With a yell of denial, Guilliman and Bardason both charged the clock even as the Widower arrived before them, leering at the two humans and hungry for combat. Unhooking the Axe of Baldr, the legendary weapon he'd looted, from across his back Bardason stormed forwards, hacking again and again at the creature's viscous skin with the power of fate itself. Even as he did, Guilliman charged from the other side, both of his psychically charged weapons humming with the force of his mind, slashing through the creature in a blinding storm of spinning blades. 

Between them the two inflicted enough damage to kill a space marine twice over, and yet it was not enough. Within moments it reformed, completely bereft of all damage and slammed into Bardason. The Fenrisian staggered back, barely avoiding the same fate as Cromwell before spotting the same crystalline object within its centre. Reeling from one of the Widower's blows, Bardason spun, dropping the axe and lunging out with his bionic arm. Punching it towards the crystal, its outer casing warped by some unknown force of time energy within its centre, Bardason's metal fist closed about the object. Even as the Widower screamed in denial, striking him again and again, Bardason fell back, ripping it free of the Steel Clock's housing.

The effect was instantaneous. Still screaming, the Widower began to boil away, its form collapsing into little more than a graying puddle of whimpering alien matter as the fragment binding it to the Steel Clock was removed. At the same time, the light shining through the building abruptly ceased with a roaring thunderclap, the Steel Clock itself grinding to a halt within seconds of its pendulum's removal. As quickly as it had begun, the crisis was over, leaving no sign of the calamity which had almost befallen Quaddis save for the the corpses littering the room. The panicked moans and yells from beyond, far into the city, suggested that this was hardly isolated to the building itself, and worse had befallen those beyond Gabriel Chase's limits.

With nothing left of their companion, unwilling to accept blame for this incident and with no way to prove their connections to the Inquisition, the band bravely fled the scene of the crime to hide within the city. Only after looting a few valuable gems on the way out of course. By the time Van Graff and the rest of the Inquisition caught up with them, the band had been toasting Cromwell's memory with the expensive bottle of fine wine he had stolen from the Inquisitior's office.

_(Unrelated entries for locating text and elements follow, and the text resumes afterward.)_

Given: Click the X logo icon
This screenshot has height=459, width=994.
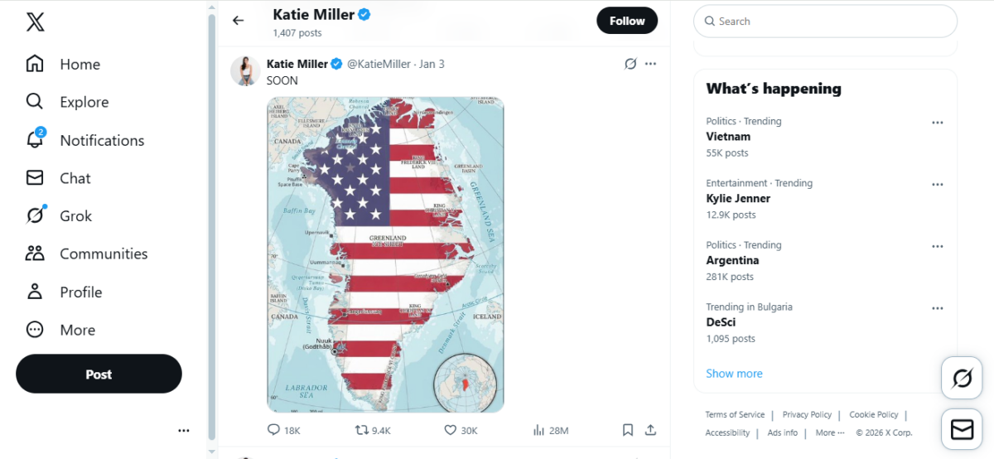Looking at the screenshot, I should pos(35,22).
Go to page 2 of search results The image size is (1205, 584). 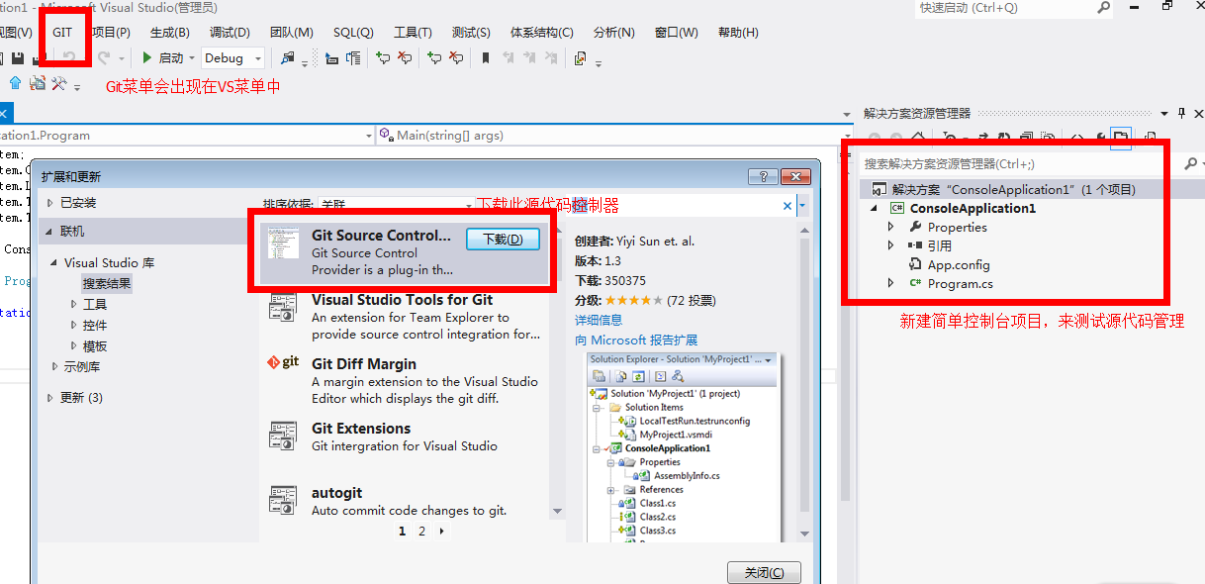(421, 532)
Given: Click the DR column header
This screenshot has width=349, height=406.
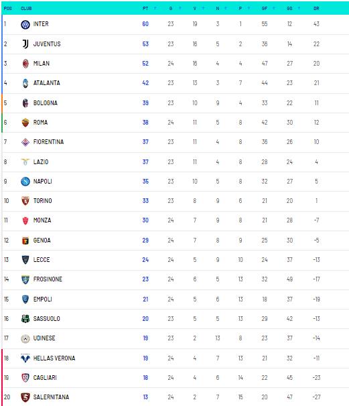Looking at the screenshot, I should [316, 8].
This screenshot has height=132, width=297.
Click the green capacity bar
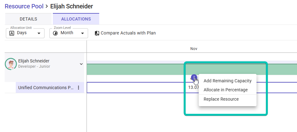point(136,69)
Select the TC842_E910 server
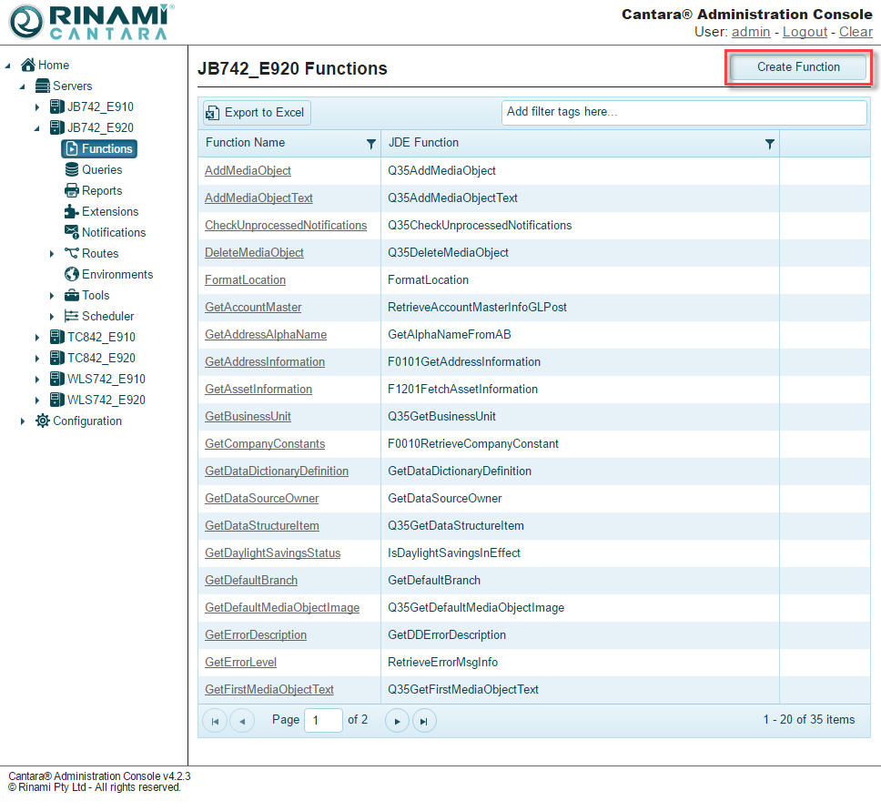This screenshot has width=881, height=811. click(x=100, y=337)

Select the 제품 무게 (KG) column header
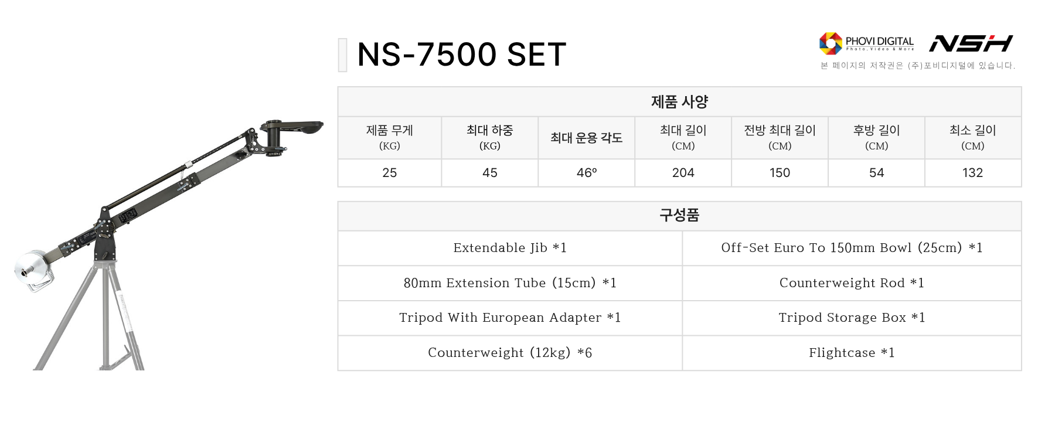(x=389, y=137)
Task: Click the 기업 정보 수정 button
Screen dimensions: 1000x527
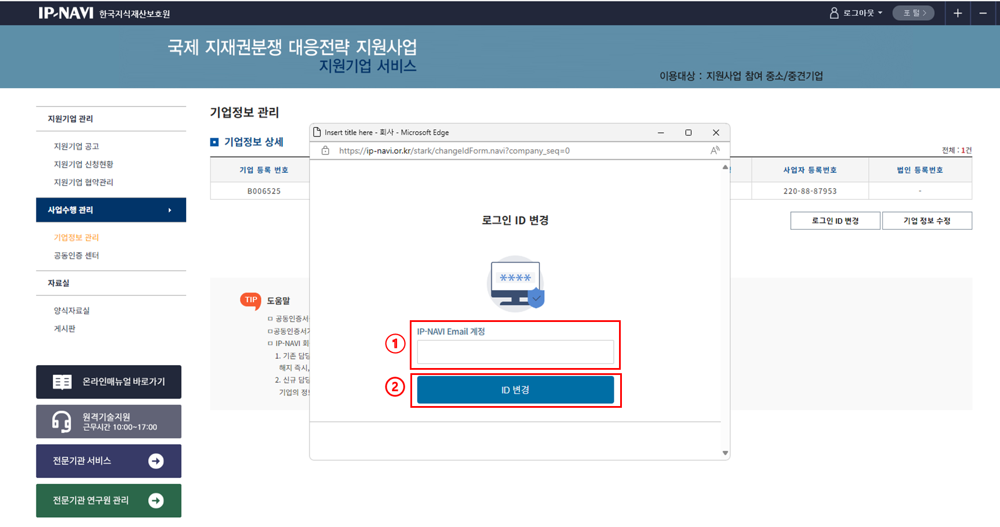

Another task had drawn to a close, but with in far more solemn manner than usual the band drank to their victory. More conflicts would await them in the weeks to come, more aliens would threaten humanity and worse things awaited them in the cold void between worlds. Even as they drank their last, the bottled remnants of the Widower chillingly whispered the same words over and over again: "He is coming."